The process to obtain a net profit subjected to be repatriated is complex and ends, apparently, with the corresponding tax clearance that determine the % of the benefits that it has to be paid to the government, remaining the net income for the owner of the company. However, foreign-owned companies are subject to an additional tax on those net profits before allowing the earning repatriation.
Therefore, it implies that those benefits are eligible to be taxed again, once they return to the country of origin if a Double Taxation convention among the countries does not apply. Throughout different stages, the benefit decreases as it meets the subsidiary tax authorities’ requirements until it gets to the status of disposable for the investors.
The planning of business and investment activity has to be done very precisely from the beginning. The legal and tax framework of the country of the subsidiary has to be studied so the legislation requirements are rigorously meet.
Furthermore, we look for the corporate structure that offers the best tax treatment for the parent company´s revenues from dividends.
It is also needed, the study of the corresponding INTERNATIONAL DOUBLE TAXATION CONVENTION (TDC) that the host country has subscribed with the country chosen for the establishment of the subsidiary. The TDC is of great significance in order to reduce the tax burden, since it constitutes the Government agreements to avoid pay taxes on income twice in different countries. Choosing the location will take into account all these factors that directly affect business profit, the ultimate objective of all economic activity.
Reinvestment of benefits
Having determined the net benefit available and repatriable, is appropriate to study its use so that the new production cycle of these funds benefit from the planned financial and tax optimization.
In this phase, it will be crucial to design the most appropriate corporate structure (ex. Holding or an investment fund based in a low tax jurisdiction) to channel the flow of capital into the country of origin, in the form of investing or financing, that is as capital or loan, avoiding the payment of dividends when they are heavily taxed in the headquarters of the subsidiary and the parent.
The Planning oriented to financial and tax optimization is a sophisticated set of measures to reduce the tax burden of profits.
Such actions are “tailored”, varying substantially depending on the type of activity (manufacture, import, export, brokerage, provide services, operations in securities markets, etc..) as well as countries of origin and destination of the investment or business activity.
CAPITAL GAINS AND HEREDITARY SUCCESSION
May not be forget when tax optimizing, forecasting the future taxation of capital gains obtained by the transfer of shares in the case of disinvestment.
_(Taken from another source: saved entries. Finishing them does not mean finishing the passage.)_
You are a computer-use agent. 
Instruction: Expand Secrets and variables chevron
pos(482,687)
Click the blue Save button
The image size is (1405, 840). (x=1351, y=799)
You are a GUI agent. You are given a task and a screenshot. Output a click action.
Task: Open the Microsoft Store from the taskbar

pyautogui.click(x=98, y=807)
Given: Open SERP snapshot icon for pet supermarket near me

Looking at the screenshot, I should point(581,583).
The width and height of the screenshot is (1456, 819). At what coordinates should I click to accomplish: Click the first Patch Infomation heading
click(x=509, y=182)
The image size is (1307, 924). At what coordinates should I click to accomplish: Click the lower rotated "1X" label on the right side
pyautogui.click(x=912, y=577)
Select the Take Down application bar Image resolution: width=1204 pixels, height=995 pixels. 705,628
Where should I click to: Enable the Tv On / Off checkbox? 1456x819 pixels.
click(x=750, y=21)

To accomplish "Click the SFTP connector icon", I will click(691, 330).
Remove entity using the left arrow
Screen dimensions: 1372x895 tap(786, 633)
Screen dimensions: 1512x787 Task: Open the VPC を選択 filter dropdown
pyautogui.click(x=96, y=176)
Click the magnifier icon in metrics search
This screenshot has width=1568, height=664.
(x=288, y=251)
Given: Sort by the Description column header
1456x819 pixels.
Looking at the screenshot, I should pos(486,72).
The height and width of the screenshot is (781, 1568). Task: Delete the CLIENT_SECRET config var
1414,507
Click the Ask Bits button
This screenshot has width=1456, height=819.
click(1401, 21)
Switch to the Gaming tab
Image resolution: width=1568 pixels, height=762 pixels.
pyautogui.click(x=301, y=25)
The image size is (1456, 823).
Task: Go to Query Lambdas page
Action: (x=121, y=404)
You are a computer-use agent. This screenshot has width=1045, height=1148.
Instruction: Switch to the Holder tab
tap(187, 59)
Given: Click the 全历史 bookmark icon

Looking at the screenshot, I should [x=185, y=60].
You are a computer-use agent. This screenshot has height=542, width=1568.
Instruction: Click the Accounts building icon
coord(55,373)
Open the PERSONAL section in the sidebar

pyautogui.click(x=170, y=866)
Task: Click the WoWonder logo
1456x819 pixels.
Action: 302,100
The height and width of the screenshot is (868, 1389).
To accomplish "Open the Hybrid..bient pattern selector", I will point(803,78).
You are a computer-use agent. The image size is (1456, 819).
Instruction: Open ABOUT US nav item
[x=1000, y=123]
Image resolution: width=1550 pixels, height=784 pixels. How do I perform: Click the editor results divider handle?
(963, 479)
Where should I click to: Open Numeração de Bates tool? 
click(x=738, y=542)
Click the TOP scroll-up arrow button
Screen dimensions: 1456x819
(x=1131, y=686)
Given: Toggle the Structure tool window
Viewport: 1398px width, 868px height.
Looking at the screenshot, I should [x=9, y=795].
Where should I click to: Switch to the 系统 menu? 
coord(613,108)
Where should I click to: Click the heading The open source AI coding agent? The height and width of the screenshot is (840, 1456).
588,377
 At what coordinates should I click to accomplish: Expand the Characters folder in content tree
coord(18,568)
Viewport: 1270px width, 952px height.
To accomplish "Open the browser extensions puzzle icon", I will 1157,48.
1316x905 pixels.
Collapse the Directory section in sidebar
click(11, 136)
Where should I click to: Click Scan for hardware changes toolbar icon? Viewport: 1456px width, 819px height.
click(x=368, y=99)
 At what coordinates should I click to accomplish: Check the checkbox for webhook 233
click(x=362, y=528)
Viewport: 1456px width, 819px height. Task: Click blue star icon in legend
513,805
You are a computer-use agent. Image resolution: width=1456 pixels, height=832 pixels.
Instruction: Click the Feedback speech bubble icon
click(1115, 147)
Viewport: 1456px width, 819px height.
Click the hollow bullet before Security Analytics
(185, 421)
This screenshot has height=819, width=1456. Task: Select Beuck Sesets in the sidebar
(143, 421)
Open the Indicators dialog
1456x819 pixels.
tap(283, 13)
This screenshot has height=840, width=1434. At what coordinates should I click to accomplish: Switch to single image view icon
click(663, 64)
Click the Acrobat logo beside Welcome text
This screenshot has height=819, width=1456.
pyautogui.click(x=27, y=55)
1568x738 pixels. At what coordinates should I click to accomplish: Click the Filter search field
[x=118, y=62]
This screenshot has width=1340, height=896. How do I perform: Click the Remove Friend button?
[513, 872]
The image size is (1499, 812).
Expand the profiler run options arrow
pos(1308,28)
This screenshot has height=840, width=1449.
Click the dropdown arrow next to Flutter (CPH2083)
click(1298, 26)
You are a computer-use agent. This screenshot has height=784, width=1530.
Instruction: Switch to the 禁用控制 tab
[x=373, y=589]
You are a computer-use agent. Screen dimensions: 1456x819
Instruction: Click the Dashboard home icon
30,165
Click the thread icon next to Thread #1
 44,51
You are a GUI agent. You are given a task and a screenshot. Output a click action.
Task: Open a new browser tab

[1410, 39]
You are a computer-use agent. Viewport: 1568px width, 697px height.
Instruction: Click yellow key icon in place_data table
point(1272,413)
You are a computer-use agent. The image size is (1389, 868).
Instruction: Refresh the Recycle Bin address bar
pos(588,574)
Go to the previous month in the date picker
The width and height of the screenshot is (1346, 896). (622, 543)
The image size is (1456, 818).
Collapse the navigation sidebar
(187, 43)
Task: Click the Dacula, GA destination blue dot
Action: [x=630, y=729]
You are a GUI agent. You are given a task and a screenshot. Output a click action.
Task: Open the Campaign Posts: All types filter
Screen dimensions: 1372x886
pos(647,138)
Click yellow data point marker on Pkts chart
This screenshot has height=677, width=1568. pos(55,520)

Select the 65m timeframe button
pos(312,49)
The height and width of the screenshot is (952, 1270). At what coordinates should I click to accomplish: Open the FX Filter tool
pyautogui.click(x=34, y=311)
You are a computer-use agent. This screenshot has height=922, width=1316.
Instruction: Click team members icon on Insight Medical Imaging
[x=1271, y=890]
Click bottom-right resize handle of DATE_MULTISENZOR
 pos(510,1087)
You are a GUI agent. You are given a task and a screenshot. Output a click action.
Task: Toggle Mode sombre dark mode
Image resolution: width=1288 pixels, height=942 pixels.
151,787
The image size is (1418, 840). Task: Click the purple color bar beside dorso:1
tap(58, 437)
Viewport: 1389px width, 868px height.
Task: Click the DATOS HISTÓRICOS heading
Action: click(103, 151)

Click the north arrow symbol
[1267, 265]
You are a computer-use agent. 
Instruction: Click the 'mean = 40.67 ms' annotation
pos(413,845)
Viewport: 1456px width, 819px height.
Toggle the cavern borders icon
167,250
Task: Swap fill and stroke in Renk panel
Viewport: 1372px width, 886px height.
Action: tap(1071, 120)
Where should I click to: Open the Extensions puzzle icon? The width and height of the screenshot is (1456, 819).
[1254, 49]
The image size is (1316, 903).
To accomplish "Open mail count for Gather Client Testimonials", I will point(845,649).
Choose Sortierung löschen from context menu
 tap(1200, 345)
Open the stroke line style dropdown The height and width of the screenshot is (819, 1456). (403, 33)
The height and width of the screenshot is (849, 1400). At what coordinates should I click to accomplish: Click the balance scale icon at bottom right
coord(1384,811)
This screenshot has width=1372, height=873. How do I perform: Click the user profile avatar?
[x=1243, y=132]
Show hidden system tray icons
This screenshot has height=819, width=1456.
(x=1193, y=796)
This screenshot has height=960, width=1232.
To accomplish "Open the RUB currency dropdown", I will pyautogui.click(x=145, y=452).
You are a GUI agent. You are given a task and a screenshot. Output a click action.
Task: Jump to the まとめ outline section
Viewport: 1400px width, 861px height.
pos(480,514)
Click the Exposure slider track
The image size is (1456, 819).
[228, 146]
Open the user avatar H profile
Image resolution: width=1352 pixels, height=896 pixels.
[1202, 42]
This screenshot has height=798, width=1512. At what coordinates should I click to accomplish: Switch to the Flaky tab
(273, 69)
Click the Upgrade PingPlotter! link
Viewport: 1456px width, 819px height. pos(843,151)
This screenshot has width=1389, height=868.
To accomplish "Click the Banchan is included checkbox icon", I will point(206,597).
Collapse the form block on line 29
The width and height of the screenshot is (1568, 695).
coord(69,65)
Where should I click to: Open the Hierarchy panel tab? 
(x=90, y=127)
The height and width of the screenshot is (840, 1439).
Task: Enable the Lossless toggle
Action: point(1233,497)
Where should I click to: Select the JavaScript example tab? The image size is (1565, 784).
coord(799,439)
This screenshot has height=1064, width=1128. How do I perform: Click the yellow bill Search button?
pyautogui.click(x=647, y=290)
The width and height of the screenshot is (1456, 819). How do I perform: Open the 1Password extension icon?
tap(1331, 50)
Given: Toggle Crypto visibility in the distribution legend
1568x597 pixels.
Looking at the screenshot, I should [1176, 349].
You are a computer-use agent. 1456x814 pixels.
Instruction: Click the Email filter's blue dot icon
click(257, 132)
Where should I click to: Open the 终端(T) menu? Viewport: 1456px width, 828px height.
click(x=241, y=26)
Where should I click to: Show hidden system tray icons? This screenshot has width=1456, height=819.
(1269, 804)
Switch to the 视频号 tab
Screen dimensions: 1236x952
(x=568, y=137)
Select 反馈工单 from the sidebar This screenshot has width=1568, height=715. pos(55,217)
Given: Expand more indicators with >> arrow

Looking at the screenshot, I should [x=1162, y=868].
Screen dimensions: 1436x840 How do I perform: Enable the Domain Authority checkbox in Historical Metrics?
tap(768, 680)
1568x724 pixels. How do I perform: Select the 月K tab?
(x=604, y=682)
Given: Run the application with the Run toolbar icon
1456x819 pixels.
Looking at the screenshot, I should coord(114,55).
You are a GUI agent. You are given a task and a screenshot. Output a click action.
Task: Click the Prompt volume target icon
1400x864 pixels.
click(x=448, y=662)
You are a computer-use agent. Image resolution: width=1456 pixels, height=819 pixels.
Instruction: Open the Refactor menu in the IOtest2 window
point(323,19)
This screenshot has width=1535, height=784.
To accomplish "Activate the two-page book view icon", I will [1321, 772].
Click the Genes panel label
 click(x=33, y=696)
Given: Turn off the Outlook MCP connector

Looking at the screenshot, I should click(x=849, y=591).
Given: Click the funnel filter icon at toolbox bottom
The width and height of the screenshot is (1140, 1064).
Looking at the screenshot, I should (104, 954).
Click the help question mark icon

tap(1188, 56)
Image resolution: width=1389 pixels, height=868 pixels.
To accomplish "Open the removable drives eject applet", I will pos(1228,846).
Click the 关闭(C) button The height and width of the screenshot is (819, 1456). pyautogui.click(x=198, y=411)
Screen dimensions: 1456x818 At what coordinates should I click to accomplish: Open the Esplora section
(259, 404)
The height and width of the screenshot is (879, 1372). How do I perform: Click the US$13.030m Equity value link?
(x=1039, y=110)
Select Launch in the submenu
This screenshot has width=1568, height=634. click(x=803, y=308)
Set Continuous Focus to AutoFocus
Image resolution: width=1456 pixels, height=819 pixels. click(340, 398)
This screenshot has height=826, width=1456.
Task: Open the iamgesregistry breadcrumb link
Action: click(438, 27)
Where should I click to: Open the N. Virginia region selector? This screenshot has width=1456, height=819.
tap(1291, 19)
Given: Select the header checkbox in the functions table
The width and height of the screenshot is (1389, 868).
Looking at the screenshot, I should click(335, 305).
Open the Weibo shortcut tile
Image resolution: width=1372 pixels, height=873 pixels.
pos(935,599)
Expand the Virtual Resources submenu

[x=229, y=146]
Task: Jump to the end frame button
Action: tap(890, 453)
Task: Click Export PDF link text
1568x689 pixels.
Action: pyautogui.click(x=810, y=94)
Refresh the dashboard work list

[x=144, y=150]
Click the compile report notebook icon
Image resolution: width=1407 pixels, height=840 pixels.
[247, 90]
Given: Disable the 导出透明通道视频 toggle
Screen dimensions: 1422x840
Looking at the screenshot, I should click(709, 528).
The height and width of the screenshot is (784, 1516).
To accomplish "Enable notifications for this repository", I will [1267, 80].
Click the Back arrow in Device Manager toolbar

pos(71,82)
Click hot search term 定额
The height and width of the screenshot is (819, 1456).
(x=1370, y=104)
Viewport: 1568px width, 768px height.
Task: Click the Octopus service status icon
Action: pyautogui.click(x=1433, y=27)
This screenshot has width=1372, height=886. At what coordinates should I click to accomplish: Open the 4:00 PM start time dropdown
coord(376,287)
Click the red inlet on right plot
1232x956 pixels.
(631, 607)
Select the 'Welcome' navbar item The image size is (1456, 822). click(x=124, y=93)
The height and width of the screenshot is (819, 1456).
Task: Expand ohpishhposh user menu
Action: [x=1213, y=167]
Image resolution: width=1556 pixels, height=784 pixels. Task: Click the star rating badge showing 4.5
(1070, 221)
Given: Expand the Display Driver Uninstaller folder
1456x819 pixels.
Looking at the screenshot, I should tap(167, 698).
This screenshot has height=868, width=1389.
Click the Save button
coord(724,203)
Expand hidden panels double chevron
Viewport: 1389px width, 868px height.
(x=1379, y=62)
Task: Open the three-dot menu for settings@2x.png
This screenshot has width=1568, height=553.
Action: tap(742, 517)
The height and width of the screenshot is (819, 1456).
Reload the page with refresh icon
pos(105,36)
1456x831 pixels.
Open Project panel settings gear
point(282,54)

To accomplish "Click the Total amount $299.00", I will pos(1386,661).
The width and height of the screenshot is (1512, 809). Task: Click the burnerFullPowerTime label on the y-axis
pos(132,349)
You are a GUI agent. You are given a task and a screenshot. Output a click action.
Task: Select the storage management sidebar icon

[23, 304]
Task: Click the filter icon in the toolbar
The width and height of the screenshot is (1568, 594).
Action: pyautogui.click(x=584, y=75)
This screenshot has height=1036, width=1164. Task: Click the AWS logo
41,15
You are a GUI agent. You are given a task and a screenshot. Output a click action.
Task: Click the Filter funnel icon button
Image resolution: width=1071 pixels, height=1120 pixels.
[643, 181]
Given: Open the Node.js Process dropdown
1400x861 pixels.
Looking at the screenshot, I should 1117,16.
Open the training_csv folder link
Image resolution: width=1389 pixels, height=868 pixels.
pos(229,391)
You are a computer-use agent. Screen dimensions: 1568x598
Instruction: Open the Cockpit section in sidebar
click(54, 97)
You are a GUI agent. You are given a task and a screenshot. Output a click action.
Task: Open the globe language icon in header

Planning the hereditary succession of the owner of the business, so that gathers the will and produce the lowest tax cost for the heirs.
The most appropriate corporate structure, so that the final transfer of ownership of the company occurs by the simple transmission or endorsement of the holding´s securities, so is implemented in titles that do not have the status of public document, consequently, is not require the intervention of a notary. The most appropriate jurisdiction for this, the Anglo-Saxon Britain and the U.S.
To conclude, the catalog of solutions to apply is wide and requires personalized study by our technicians.